● List of tasks
(A) For the report on Asian markets below, mark each statement as yes or no and quote the words of the report that settle it: (i) The Bank of England expects Britain's economic output to fall 14 percent this year. (ii) Tokyo closed lower on Thursday. (iii) ADP reported that the US private sector lost 20.2 million jobs last month.
(B) Transcribe the report on Asian markets below word for word, everything from "Asian markets dropped" down to "pick-up in demand.".

Asian markets dropped Thursday as the economic reality of the coronavirus crisis became even starker, and China-US relations soured, overshadowing recent optimism over the easing of lockdown measures.
With countries from Asia-Pacific to Europe and US states reopening their shattered economies, global equities have enjoyed a strong revival after crashing in March, with oil also getting much-needed support from hopes for a pick-up in demand.
But a slew of monumentally bad data has highlighted the struggle governments face is reigniting economies, with hundreds of millions of people left jobless and countless companies going under or on the brink.
On Thursday the Bank of England said it expects Britain's economic output to crash 14 percent this year, while data showed France's industrial output collapsed 16.2 percent in March on a monthly basis.
China presented a mixed bag of trade data, with exports showing a surprise jump in exports but imports tumbling. While the rise in overseas shipments was welcome, observers said it was partly boosted by sales of medical equipment and much worse figures were to be expected over the coming months.
That came a day after payrolls firm ADP said the US private sector lost 20.2 million jobs last month alone, sending shivers through markets, days ahead of the release of a key government report that is forecast to show a historic fall in employment.
And the European Commission forecast the eurozone economy would shrink 7.7 percent this year, while India reported its crucial service sector -- which makes up more than half of GDP -- collapsed in April.
"Sentiment appears to be shifting lower as the scope of shutdowns and travel restrictions are giving rise to economic uncertainty, which is gradually retaking hold, even more so ahead of what's bound to be a dreary (US jobs) report on Friday," said AxiCorp's Stephen Innes.
After losses in Europe as well as the Dow and S&P 500 on Wall Street, Asia turned red.
Hong Kong slipped 0.6 percent and Shanghai eased 0.2 percent, while Mumbai dropped 0.9 percent and Bangkok shed more than one percent. Sydney eased 0.4 percent and Seoul was flat.
But Tokyo, which was returning after an extended holiday weekend, ended 0.2 percent higher, while there were also gains in Wellington and Taiwan as well as Manila despite data showing the Philippines economy shrunk in the first quarter for the first time in more than two decades.
In early trade, London, Paris and Frankfurt started on the front foot.
"We remain concerned about the potential for the pandemic to have lasting effects on growth," Ron Temple of Lazard Asset Management said. "Countries and companies are likely to exit the crisis with significantly higher debt, curtailing their ability to invest and innovate."

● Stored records
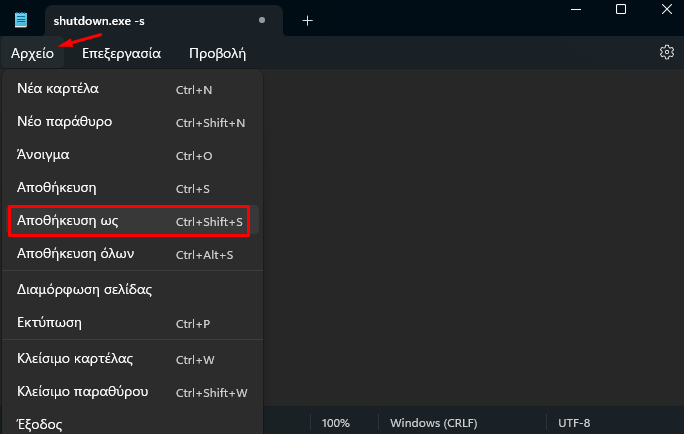This screenshot has height=434, width=684.
Task: Choose Εκτύπωση to print
Action: pyautogui.click(x=133, y=323)
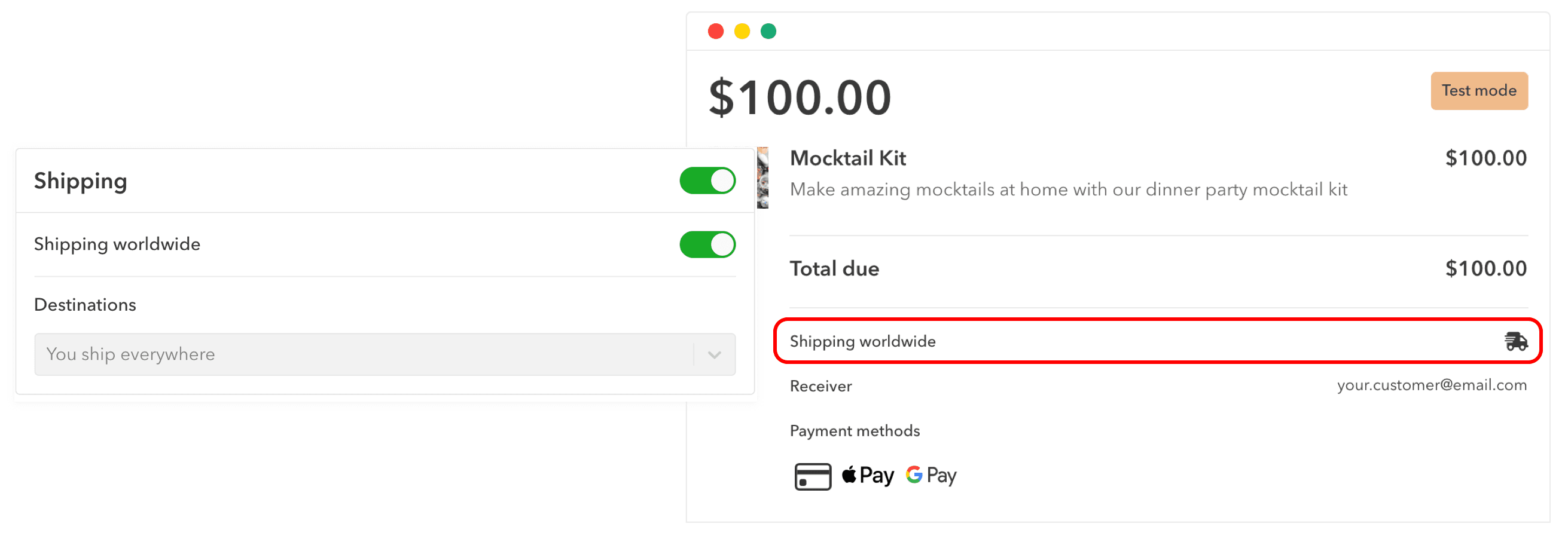
Task: Click the your.customer@email.com receiver address
Action: click(1431, 385)
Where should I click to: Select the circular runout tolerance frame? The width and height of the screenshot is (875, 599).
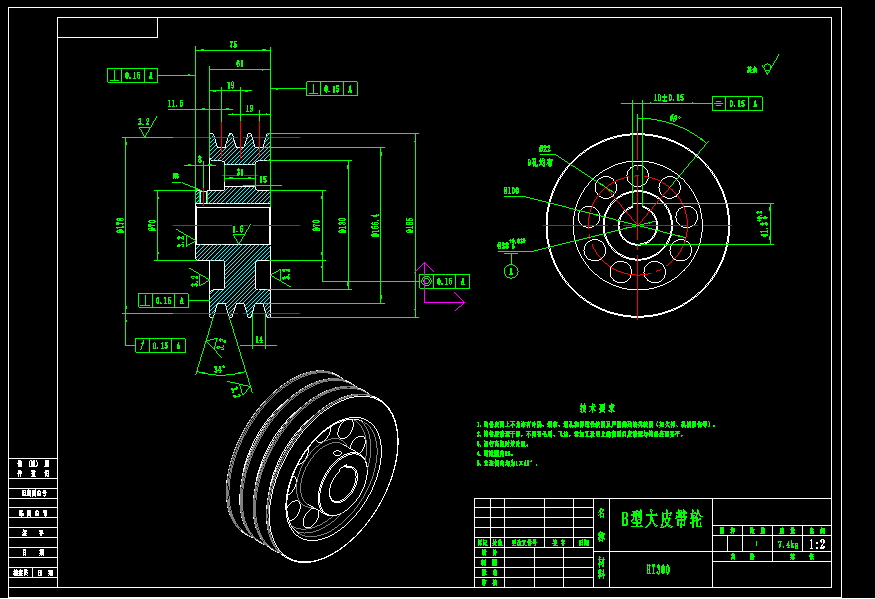(x=160, y=345)

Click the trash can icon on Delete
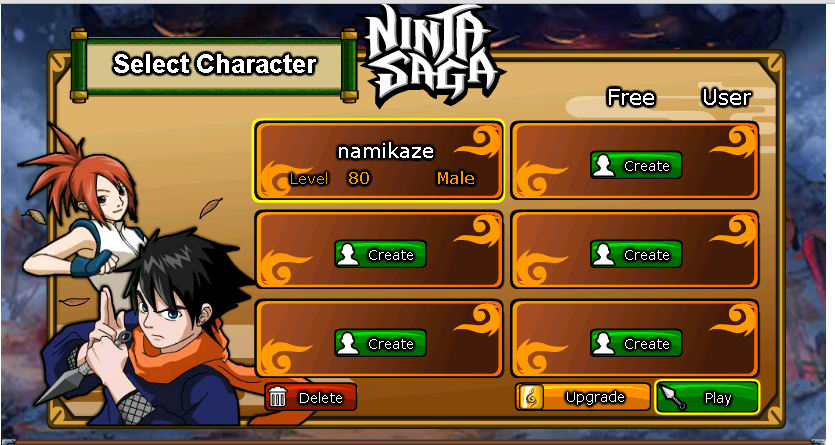click(x=277, y=397)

● Solutions to the tasks
(A)
(i) Yes: "the Bank of England said it expects Britain's economic output to crash 14 percent this year"
(ii) No: "Tokyo, which was returning after an extended holiday weekend, ended 0.2 percent higher"
(iii) Yes: "the US private sector lost 20.2 million jobs last month alone"

(B)
Asian markets dropped Thursday as the economic reality of the coronavirus crisis became even starker, and China-US relations soured, overshadowing recent optimism over the easing of lockdown measures.
With countries from Asia-Pacific to Europe and US states reopening their shattered economies, global equities have enjoyed a strong revival after crashing in March, with oil also getting much-needed support from hopes for a pick-up in demand.